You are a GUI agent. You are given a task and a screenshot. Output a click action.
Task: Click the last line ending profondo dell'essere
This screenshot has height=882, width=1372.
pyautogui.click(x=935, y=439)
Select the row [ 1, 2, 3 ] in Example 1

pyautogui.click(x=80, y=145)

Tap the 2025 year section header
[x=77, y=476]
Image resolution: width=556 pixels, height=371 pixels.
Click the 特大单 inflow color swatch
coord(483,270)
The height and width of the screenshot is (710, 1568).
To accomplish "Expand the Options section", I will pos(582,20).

******

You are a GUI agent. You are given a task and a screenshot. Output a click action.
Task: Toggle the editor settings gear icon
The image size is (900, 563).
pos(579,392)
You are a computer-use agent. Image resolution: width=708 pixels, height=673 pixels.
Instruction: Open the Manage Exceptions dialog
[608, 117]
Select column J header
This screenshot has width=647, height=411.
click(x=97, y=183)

******

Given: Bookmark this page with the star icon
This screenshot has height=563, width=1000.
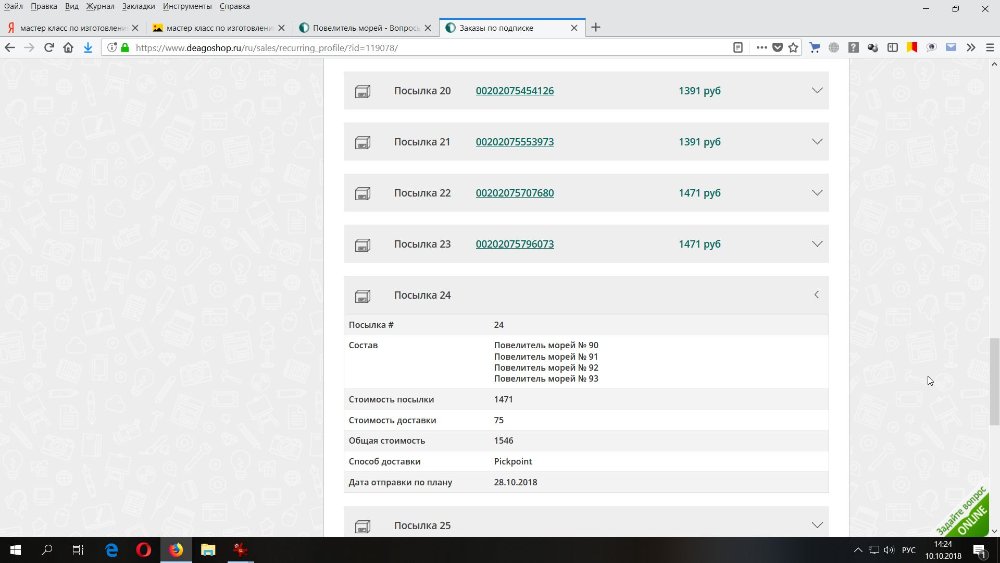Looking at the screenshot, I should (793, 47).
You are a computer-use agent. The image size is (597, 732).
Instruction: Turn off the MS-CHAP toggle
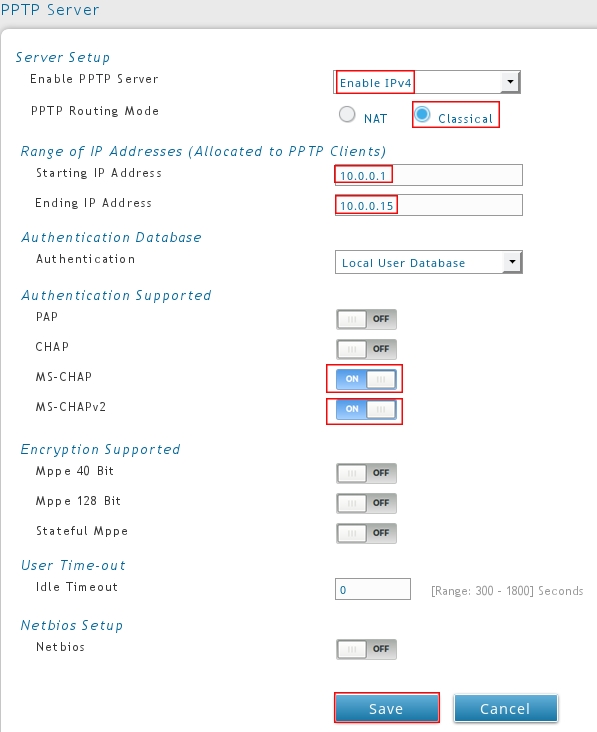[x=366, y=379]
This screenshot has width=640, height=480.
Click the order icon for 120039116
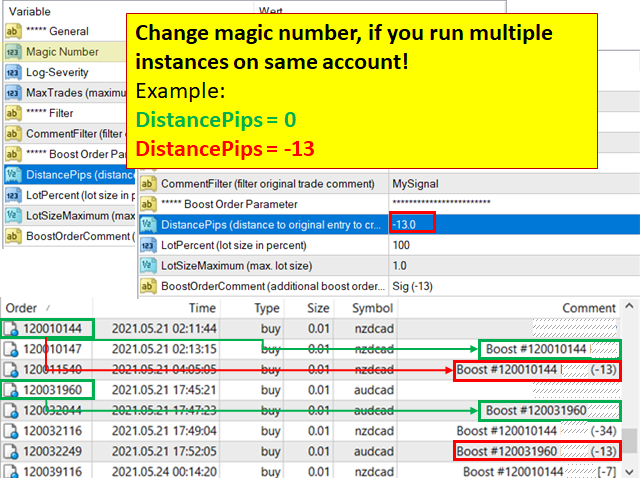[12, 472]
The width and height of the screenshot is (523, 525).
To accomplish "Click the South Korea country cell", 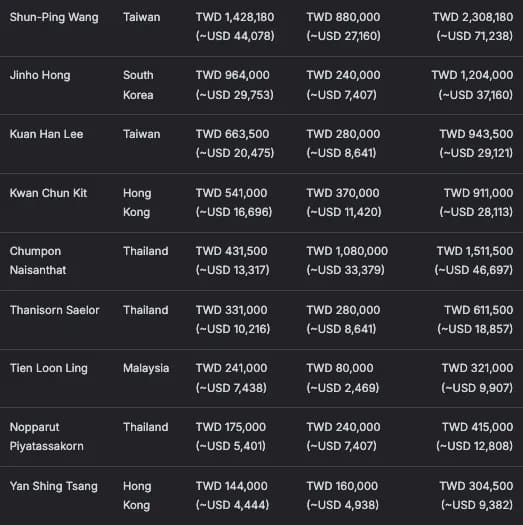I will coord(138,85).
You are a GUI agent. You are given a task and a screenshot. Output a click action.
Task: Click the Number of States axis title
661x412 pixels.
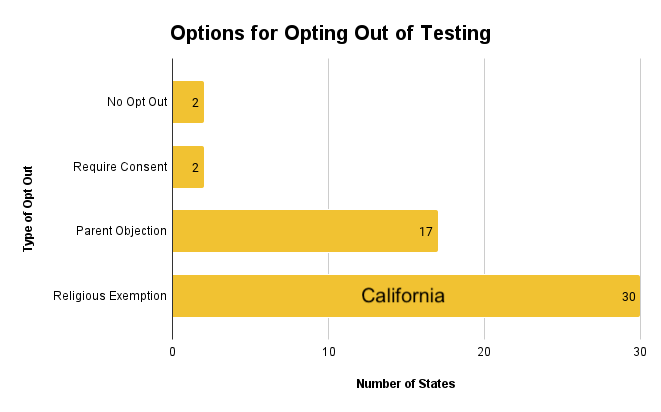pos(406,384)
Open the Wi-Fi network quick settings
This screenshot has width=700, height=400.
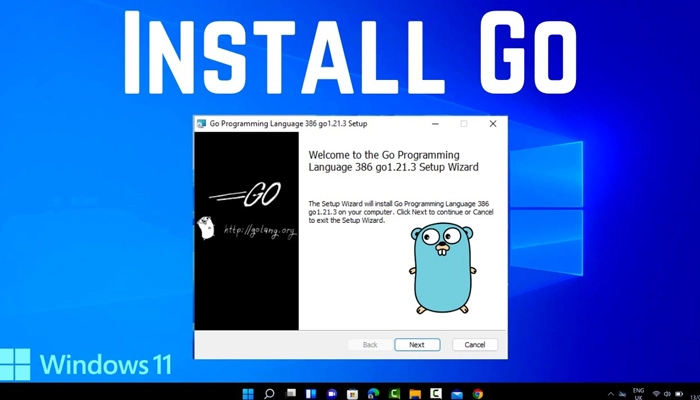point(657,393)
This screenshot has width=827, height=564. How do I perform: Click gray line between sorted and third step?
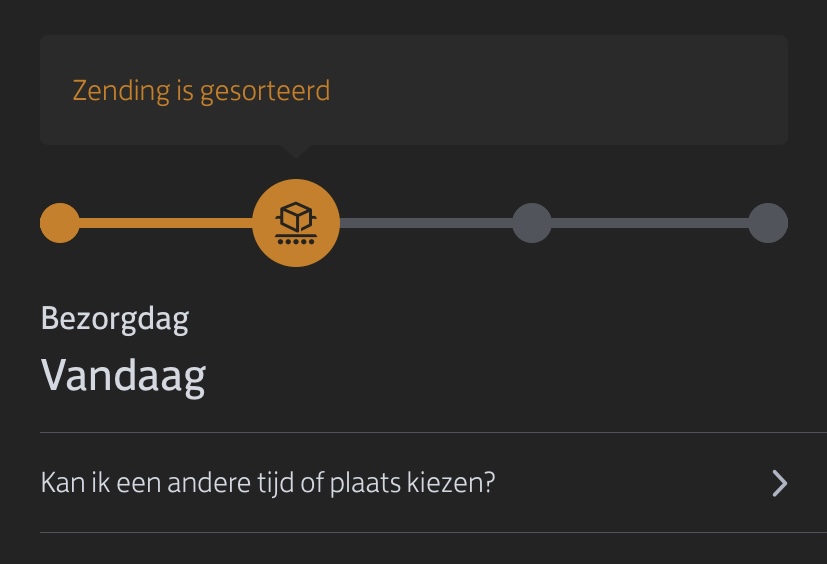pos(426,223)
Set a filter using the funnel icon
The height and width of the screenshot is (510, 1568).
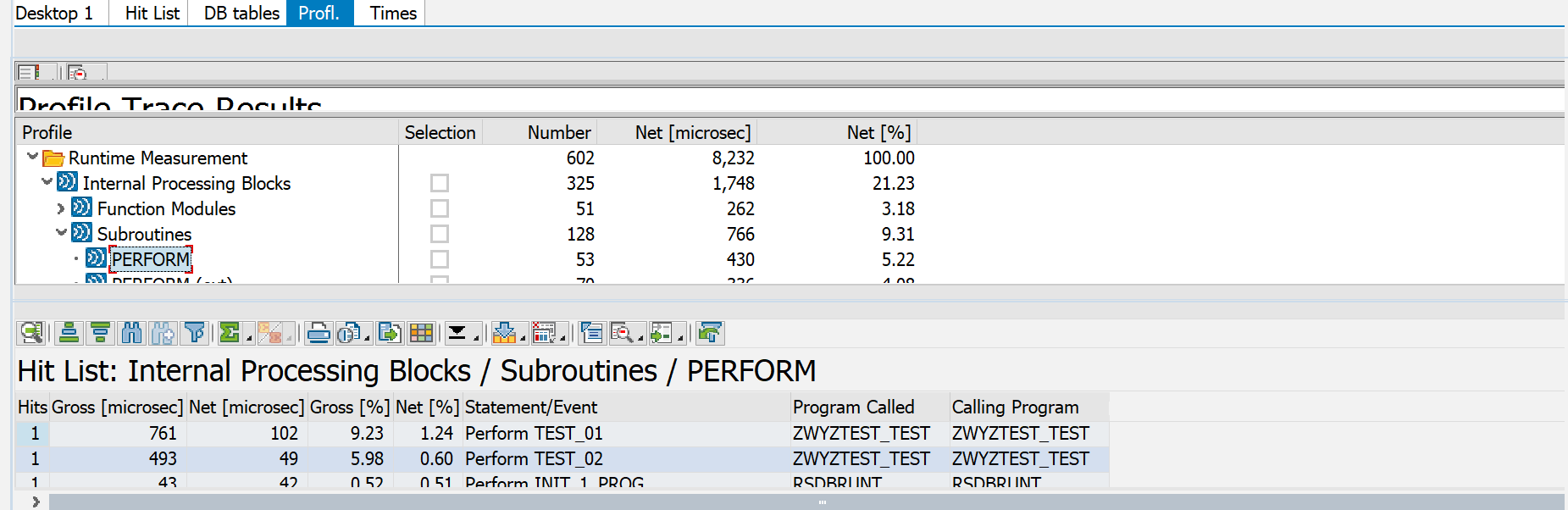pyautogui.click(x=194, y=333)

******

REQUIREMENT
Excerpt from the records above: set down only the lines from the one that contains "This screenshot has height=563, width=1000." through the one that contains "This screenshot has width=640, height=480.", inclusive, word for word. Pictures stay out.

WORKED SOLUTION
This screenshot has height=563, width=1000.
Looking at the screenshot, I should (793, 47).
You are a computer-use agent. The image size is (597, 732).
Instruction: Turn off the MS-CHAP toggle
[x=366, y=379]
This screenshot has width=640, height=480.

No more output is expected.